My friend Pastor John Amanchukwu has taken this national, bearing the same slurs. That same week, North Carolina's House Oversight Committee confronted Chapel Hill-Carrboro Schools for defying the 2023 Parents' Bill of Rights.

Rep. Brenden Jones demanded accountability; administrators dodged with legalese, but Reps. Brian Echevarria, Jeff McNeely, and Mike Schietzelt exposed defiance with district evidence—prompting mandated compliance reports.

These victories—the Supreme Court's stand, Randolph's reset, Carolina's reckoning—lay bare the left's grim pattern: abortion framed as "rights" and "healthcare," yet the unborn child vanishes from mention; drag story hours thrust upon toddlers, but never the elderly in nursing homes—why this fixation on the young?

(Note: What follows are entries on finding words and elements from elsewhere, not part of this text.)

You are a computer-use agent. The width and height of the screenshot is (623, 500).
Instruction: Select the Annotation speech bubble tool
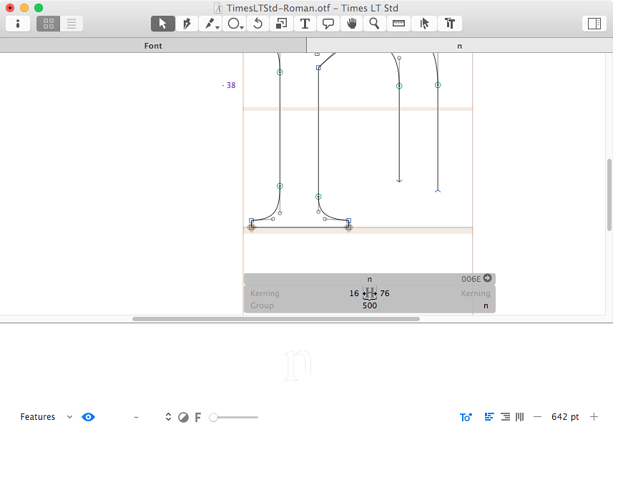(x=327, y=23)
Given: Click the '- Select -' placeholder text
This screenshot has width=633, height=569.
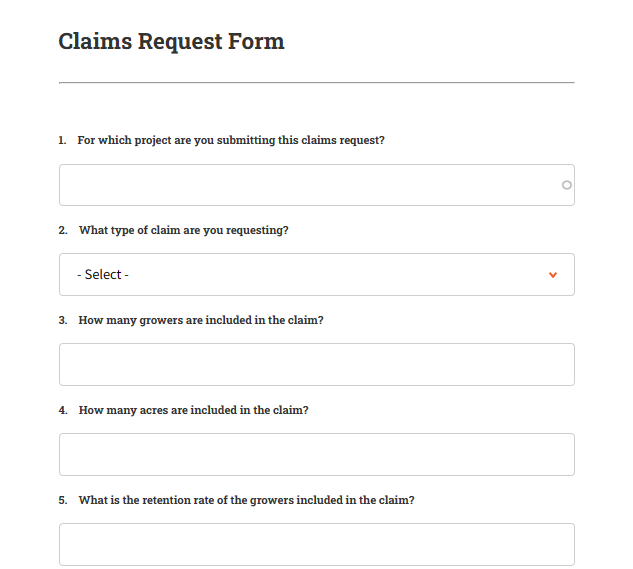Looking at the screenshot, I should (103, 275).
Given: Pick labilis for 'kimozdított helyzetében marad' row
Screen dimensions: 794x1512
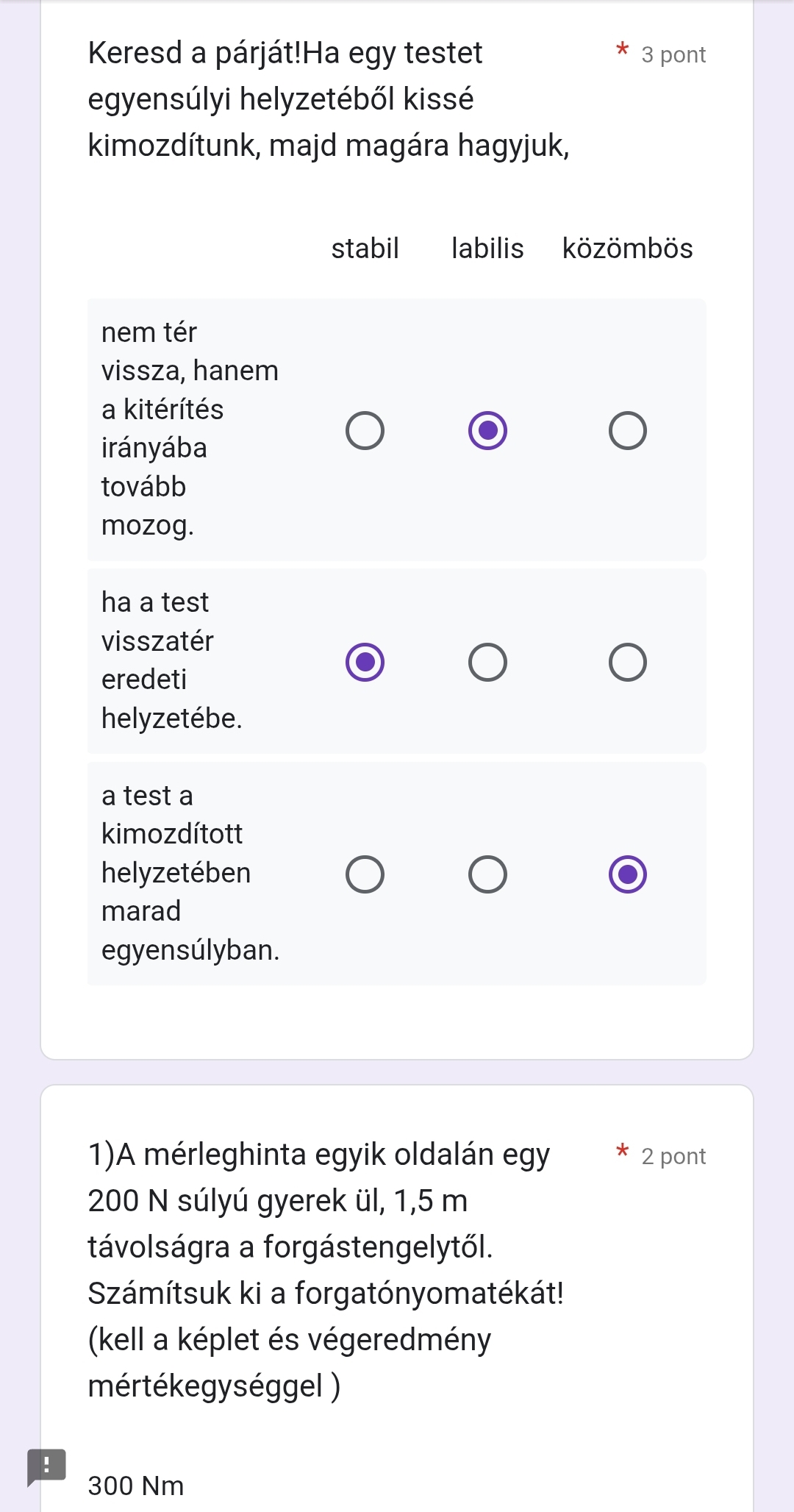Looking at the screenshot, I should (x=487, y=874).
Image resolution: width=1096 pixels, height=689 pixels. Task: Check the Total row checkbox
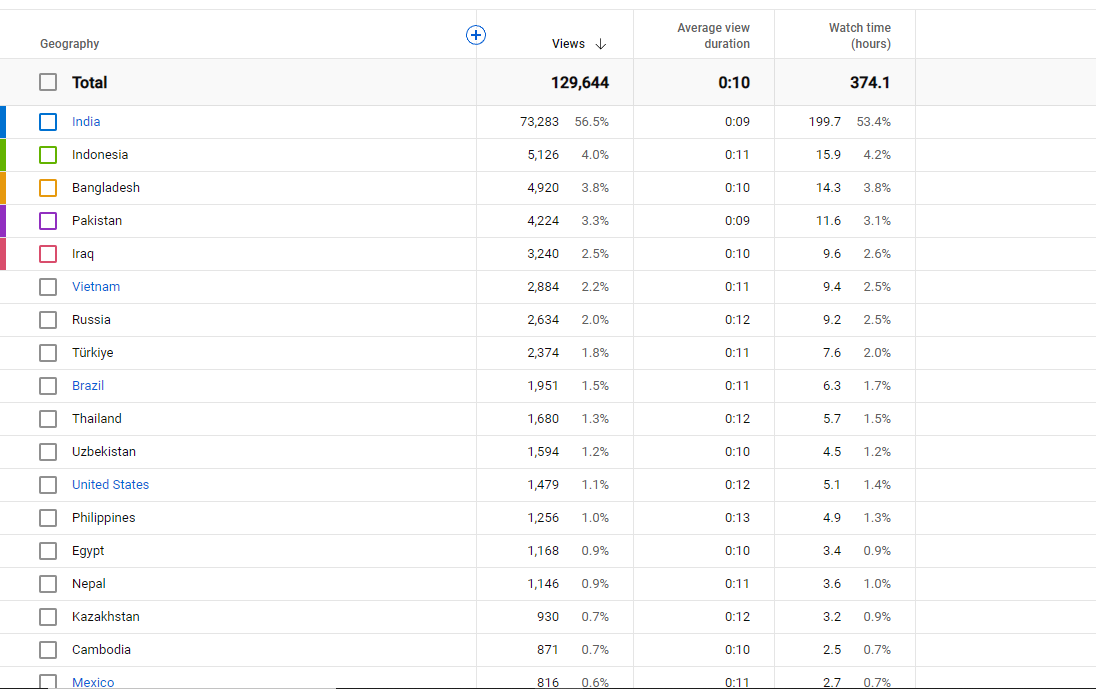[48, 82]
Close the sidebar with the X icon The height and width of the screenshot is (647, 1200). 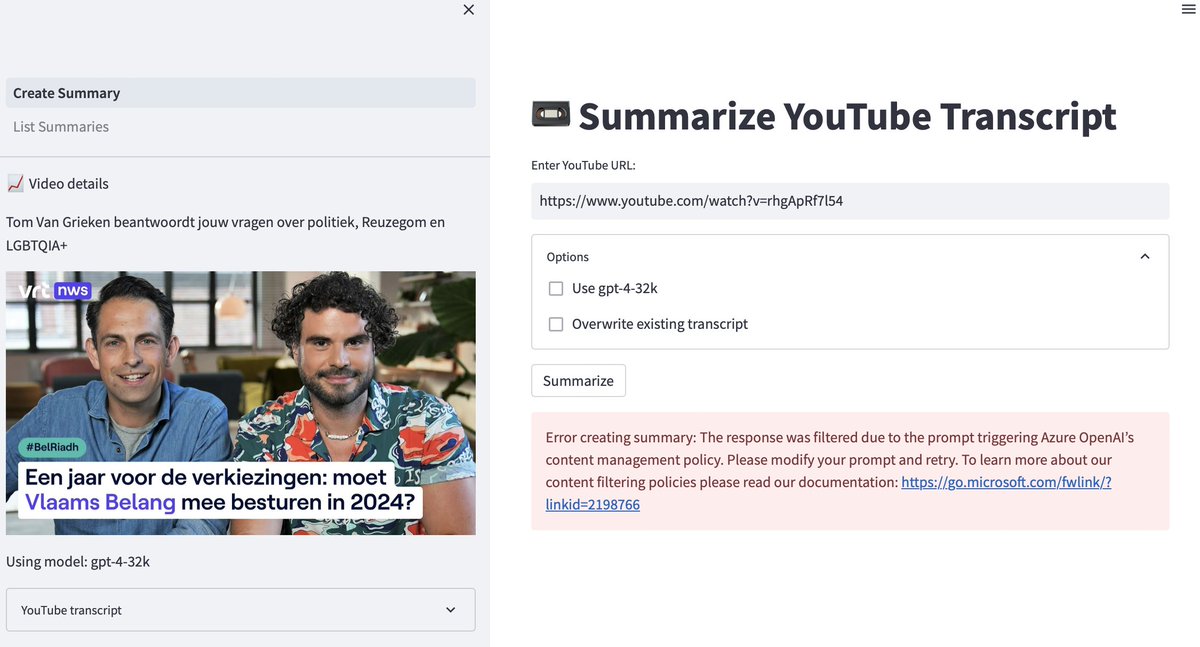coord(468,9)

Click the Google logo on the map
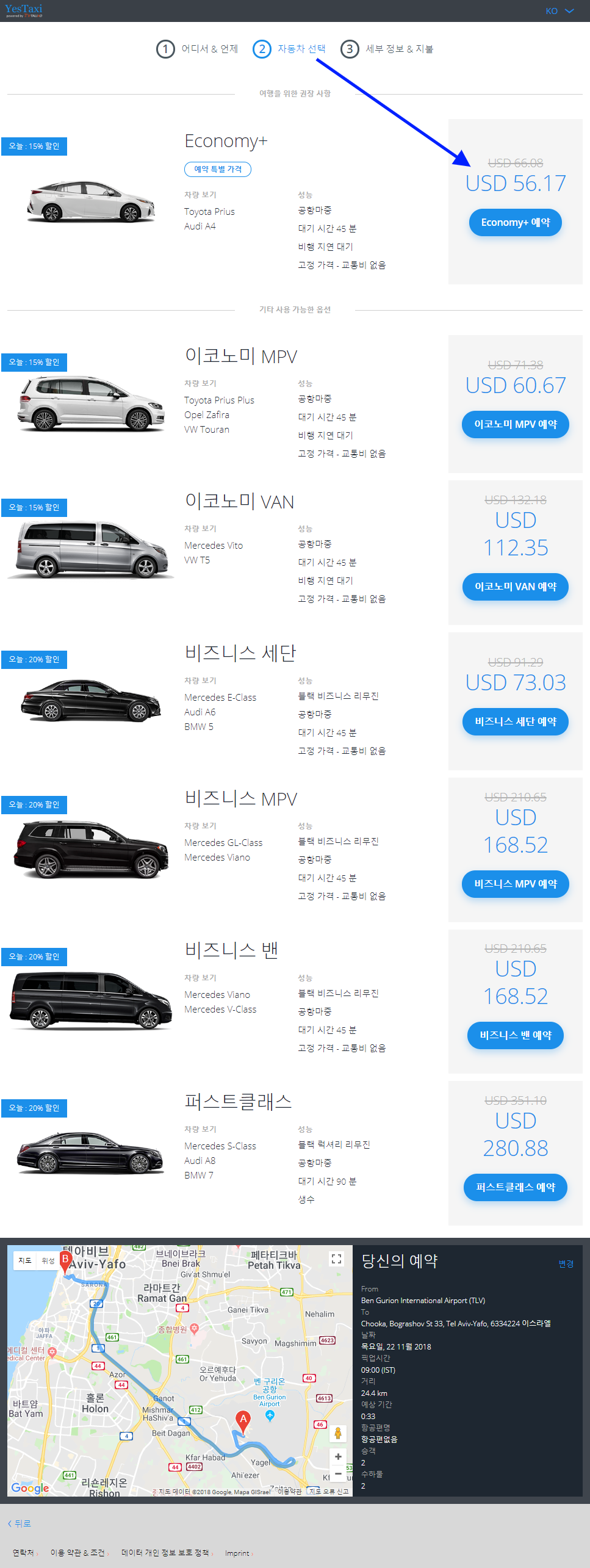[30, 1488]
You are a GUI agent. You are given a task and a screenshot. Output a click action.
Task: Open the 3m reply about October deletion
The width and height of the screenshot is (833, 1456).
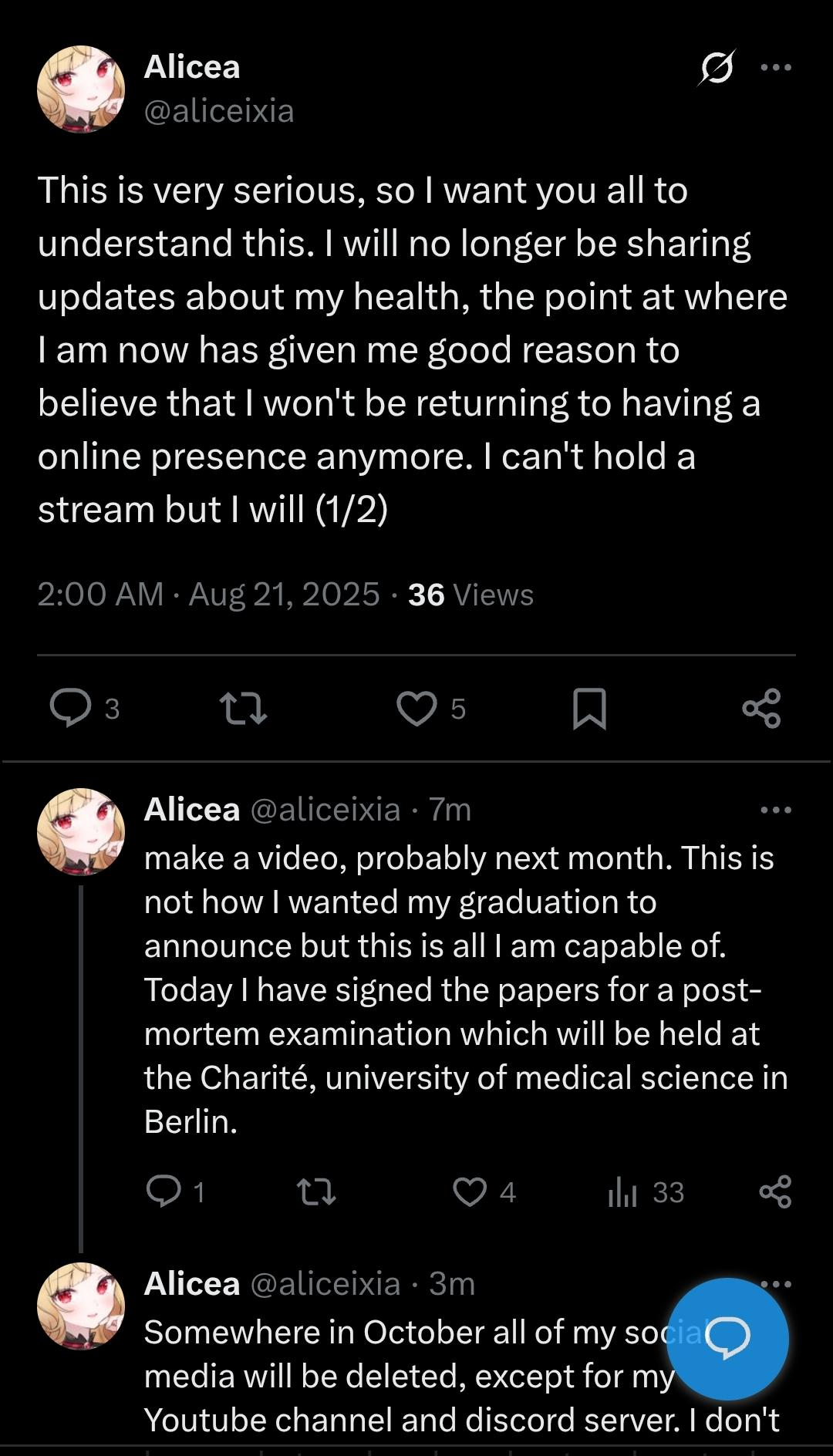401,1377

Agendas that corrupt innocence, yet howl "bigotry" at any resistance. Disgust burns deep at this defilement, veiled as "inclusion." In Randolph, I heard the tired mantra: "Sex and gender are not the same—gender is a social construct." The same recycled leftist talking points, spoon-fed in the halls of so-called higher education, ignore science, logic, and God's clear design of male and female. This is no mere debate; it is a deliberate assault on truth, targeting moldable minds to normalize confusion.

Yet this plague rages unchecked, intensifying daily—a fierce spiritual warfare for the souls of our children and the destiny of generations unborn. Let no one be deceived by the timid cries of "book banning" from fence-sitters; this is righteous curation, a defiant stand against an ideology forcibly imposed on innocent minds.

Their vaunted "diversity" and "inclusion" are nothing less than a tyrannical demand for unquestioning affirmation—dare to refuse, and you will be branded with hatred, scorn, and slander. Laws and rulings provide vital weapons in the fight, but they cannot win the war alone.

True victory demands a revival of hearts and homes: families rebuilt on the unyielding rock of fierce biblical faith, fortified with the moral strength and godly order of yesterday, so that our nation may yet have a tomorrow worth inheriting.

Rise and fight with holy fire, unyielding and unafraid—the millstone of divine judgment hangs heavy over those who offend these little ones, but triumph and eternal reward await the faithful who refuse to surrender.